Business confidence falls to 7-month low as effects of coronavirus start to show
Business confidence dipped to a seven-month low in March, as the economic impact of the coronavirus pandemic on South Africa and its trading partners became evident – particularly towards the end of the month – according to data released on Wednesday by the SA Chamber of Commerce and Industry.
The index fell by 2.8 points in March to 89.9, its sharpest month-on-month decline since August 2019. This comes after an uptick of 0.5 index points in February.
According to SACCI, the “exceptional negative monthly impacts” on the country’s business confidence stemmed from a combination of lower number of new vehicle sales, the weaker exchange rate of the rand against the major trading currencies, and lower share prices.
The chamber said the decline did not yet fully reveal the extent of Covid-19’s impact on the economy and the business climate.

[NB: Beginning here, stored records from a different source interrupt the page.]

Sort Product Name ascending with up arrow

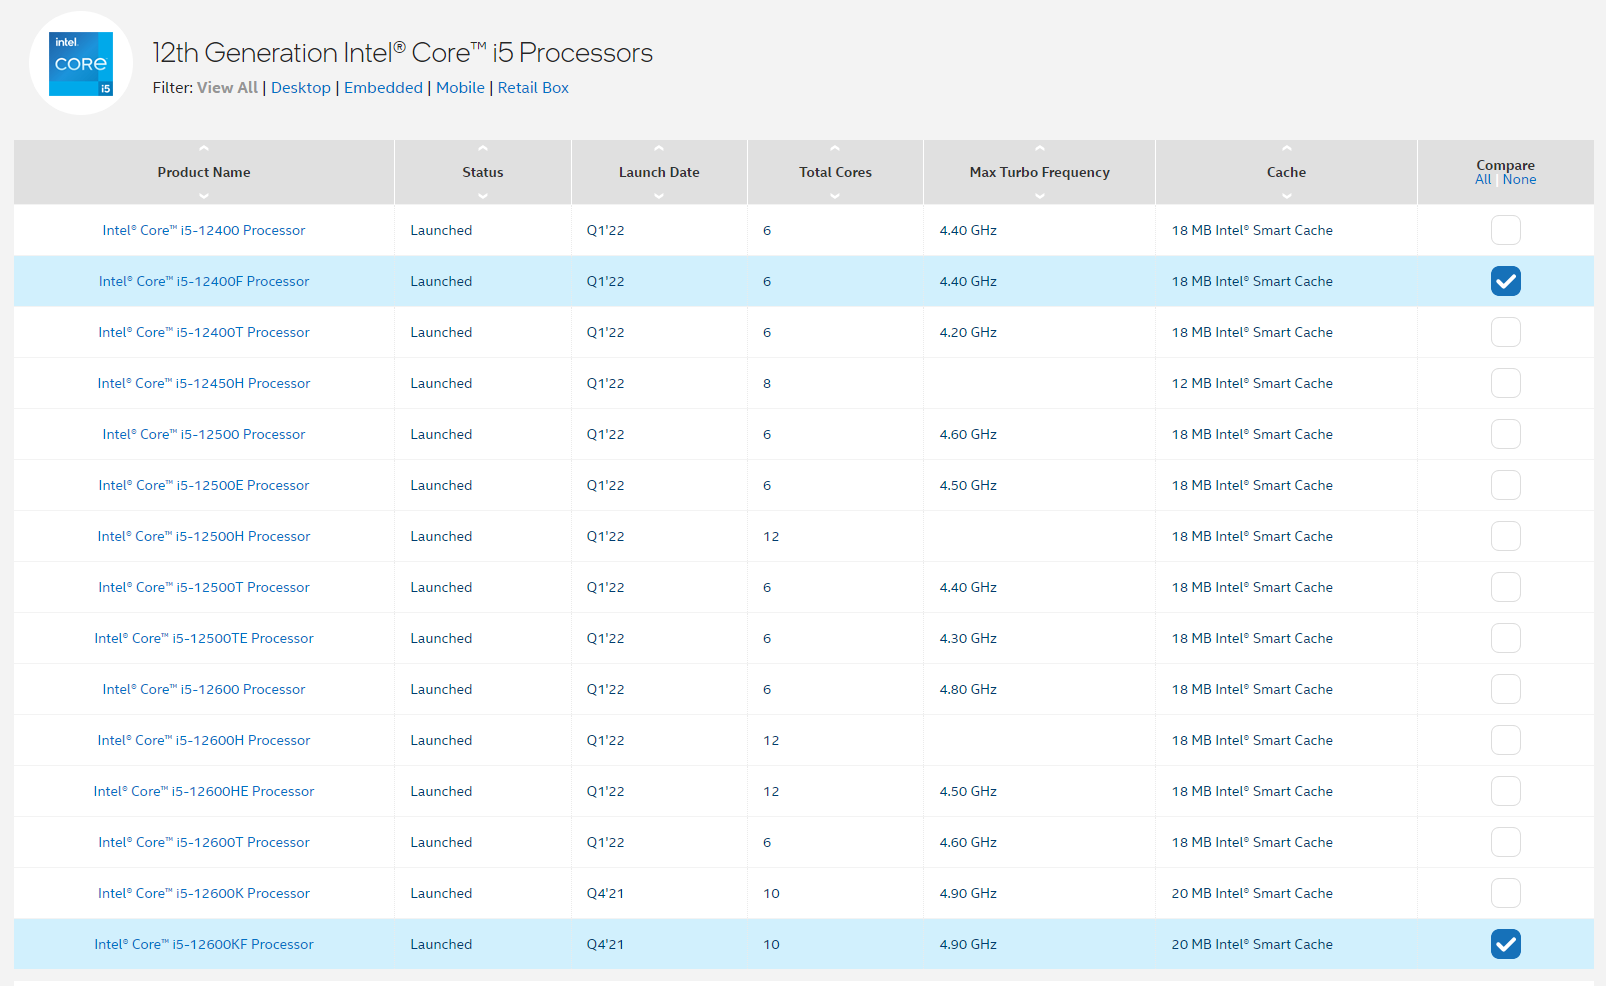pos(204,149)
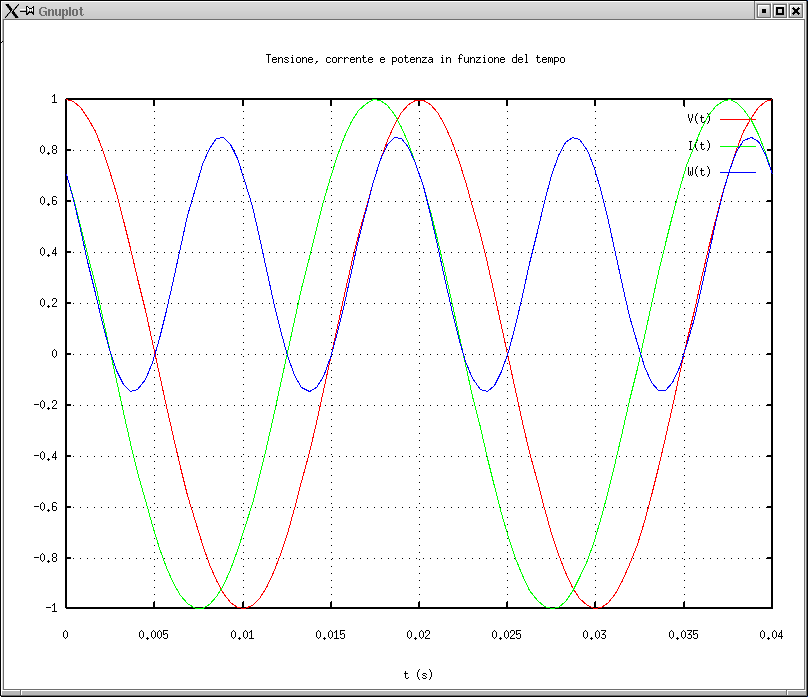Click the X window menu icon

12,10
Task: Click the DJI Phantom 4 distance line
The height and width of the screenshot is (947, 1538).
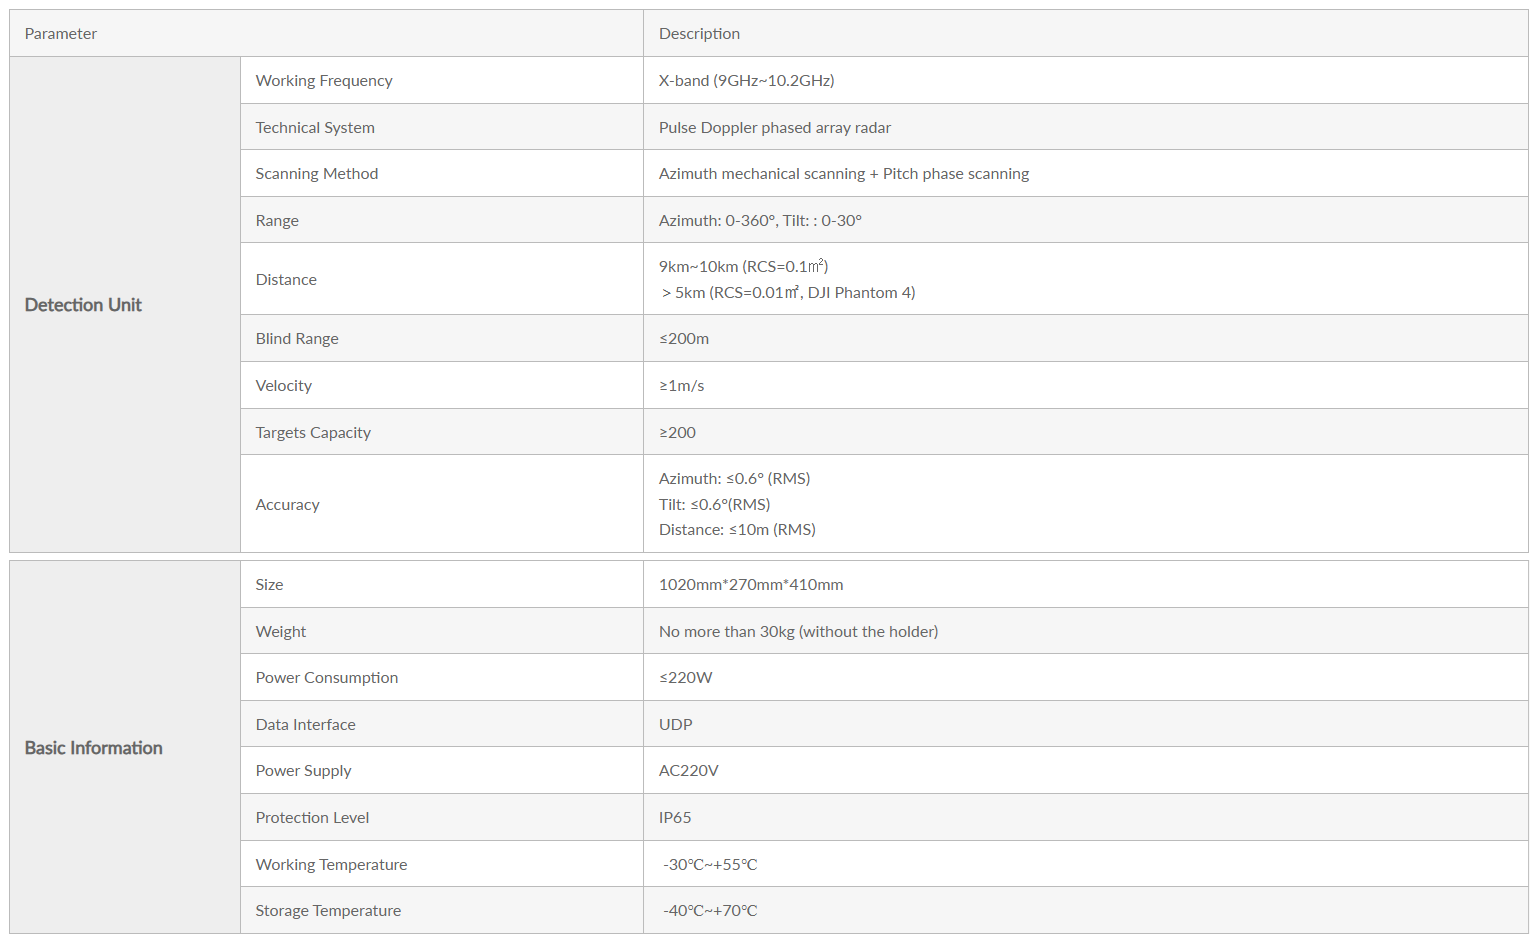Action: pos(788,292)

The March data reflects the effect of the “subdued performance of the domestic economy and to some measure the effect on international trade owing to the impact of the virus on trading partners.”
More pressure
The economy is expected to come under more pressure in coming months, as various key industries begin to feel the effects of the 21-day lockdown, which began on March 26. During the lockdown only businesses deemed essential, such as food retailers and pharmacies, have been permitted to continue operating. The lockdown is expected to end on April 16.
The chamber added that apart from new vehicle sales and energy supply, the effect of the virus was not yet reflected in the available data for the real economy. It added that the recent downgrade of SA’s sovereign credit rating to junk status by Moody’s did not have a major effect on the March reading, as the rating action came at the tail end of the reporting month.